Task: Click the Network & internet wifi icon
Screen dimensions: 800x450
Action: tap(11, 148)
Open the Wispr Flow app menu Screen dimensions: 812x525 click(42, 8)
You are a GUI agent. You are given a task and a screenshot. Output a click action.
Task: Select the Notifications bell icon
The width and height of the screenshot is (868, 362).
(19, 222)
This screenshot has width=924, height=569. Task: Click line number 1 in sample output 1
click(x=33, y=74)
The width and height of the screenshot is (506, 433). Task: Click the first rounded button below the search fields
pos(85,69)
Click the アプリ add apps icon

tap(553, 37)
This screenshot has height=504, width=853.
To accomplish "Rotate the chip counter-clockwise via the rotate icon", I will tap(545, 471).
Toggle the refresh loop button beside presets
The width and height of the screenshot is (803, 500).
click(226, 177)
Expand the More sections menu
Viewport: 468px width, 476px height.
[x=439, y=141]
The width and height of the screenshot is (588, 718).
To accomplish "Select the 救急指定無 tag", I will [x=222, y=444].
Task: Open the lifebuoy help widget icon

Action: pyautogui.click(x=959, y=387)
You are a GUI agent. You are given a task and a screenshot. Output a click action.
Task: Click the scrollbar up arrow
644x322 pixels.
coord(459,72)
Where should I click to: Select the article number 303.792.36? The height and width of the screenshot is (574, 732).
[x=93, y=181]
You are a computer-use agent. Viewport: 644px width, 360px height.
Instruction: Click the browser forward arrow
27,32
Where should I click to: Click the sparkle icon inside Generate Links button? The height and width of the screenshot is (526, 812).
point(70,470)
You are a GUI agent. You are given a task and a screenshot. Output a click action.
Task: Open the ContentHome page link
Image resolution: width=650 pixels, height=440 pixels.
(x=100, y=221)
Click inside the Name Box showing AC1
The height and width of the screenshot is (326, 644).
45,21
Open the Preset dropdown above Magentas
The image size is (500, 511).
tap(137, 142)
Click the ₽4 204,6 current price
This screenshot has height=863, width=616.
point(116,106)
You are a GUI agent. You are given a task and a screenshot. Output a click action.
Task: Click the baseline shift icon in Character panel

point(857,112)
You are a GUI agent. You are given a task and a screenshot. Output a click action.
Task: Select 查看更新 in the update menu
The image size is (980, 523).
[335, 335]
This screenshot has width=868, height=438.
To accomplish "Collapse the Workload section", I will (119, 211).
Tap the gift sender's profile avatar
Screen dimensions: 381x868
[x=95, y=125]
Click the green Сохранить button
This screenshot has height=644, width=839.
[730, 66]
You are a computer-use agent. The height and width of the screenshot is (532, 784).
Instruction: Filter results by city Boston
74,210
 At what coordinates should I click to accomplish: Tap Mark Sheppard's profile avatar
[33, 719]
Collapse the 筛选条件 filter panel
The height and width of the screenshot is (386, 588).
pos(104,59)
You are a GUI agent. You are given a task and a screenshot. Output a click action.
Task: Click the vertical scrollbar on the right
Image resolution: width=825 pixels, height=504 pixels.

# # # # # # #

TASK STATEMENT:
Nothing but a number is expected here: how many lines above include the string "scrollbar".

THE COMPLETED TASK:
2